PUBLIC LECTURE on 30 April by Andriy Danylenko
- Erin Thomas Dailey
- 24 April 2025
- 0 Comment

It is with great pleasure that we announce the visit of Andriy Danylenko to the University of Leicester, and his Public Lecture on the subject of:
The Slavic Slaves in al-Andalus & Ifrīqīyah: A Case of Linguistic Hybridization in the Late First Millennium
Date: 30 April (Wednesday) 2025
Time: 16:00–17:30
Location: Ken Edwards Building, Room 528 (University of Leicester)
With a virtual component available through the link provided below.
The public lecture will include a Q&A. There will be wine and snacks available.

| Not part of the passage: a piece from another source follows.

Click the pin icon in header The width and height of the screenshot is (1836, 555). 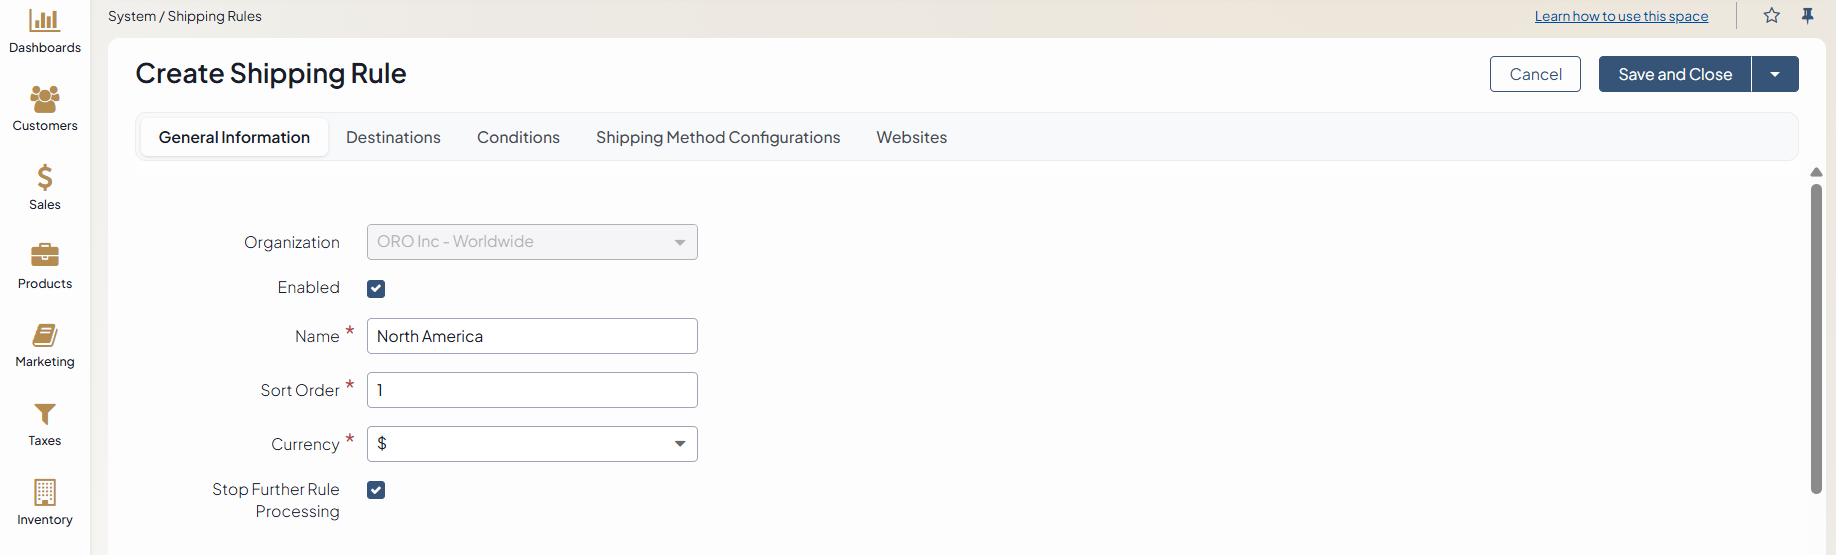coord(1807,16)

In the lecture, Dr Danylenko will offer a sociolinguistic reconstruction of the Slavic language as used by the Slavic (ṣaqlabī) slaves in al-Andalus (Muslim Spain) and Ifrīqīyah (North Africa) in the 9th through the 11th century. Transported from the Balkans and East-Central Europe, the ṣaqlabī slaves went through cultural and linguistic assimilation due to distant (outside the primary habitat of the Slavs) and historically short-term contact with local Arabic culture and language. Despite heavy assimilation, the ṣaqlabī slaves might retain ethnolinguistic group (tribal) identity and created a kind of linguistic hybrid, called here Slavo-Arabic. While summarizing the findings of his predecessors, the author treats Slavo-Arabic as a secretive and relexified language in the making. Some typological parallels with Judeo-Arabic and other mixed languages in the Afro-Asian Arabic-speaking world are discussed with an eye to shedding a new light on the linguistic history of Slavs in the Muslim Mediterranean ecumene and beyond
Andriy Danylenko is professor of Russian and Slavic Linguistics in the Department of Modern Languages and Cultures (Pace University, New York). He holds a Ph.D. in Comparative-Historical, Typological and Contrastive Linguistics from the Moscow Peoples’ Friendship University (Russian Federation). Dr. Danylenko is the author and editor of dozens of books on Slavic linguistics and philology as well many studies on a wide array of topics ranging from Indo-European, Semitic Studies to areal typology and Ukrainian linguistics. He is General Editor of the series, Studies in Slavic, Baltic, and Eastern European Languages and Cultures (Lexington Books-Rowman & Littlefield / Bloomsbury)
In addition to the primary, in-person component to the event, a hybrid option is available via the following link:
Meeting ID: 355 391 988 606
Passcode: Ge9QN3gg
Thank you very much for your interest in the talk.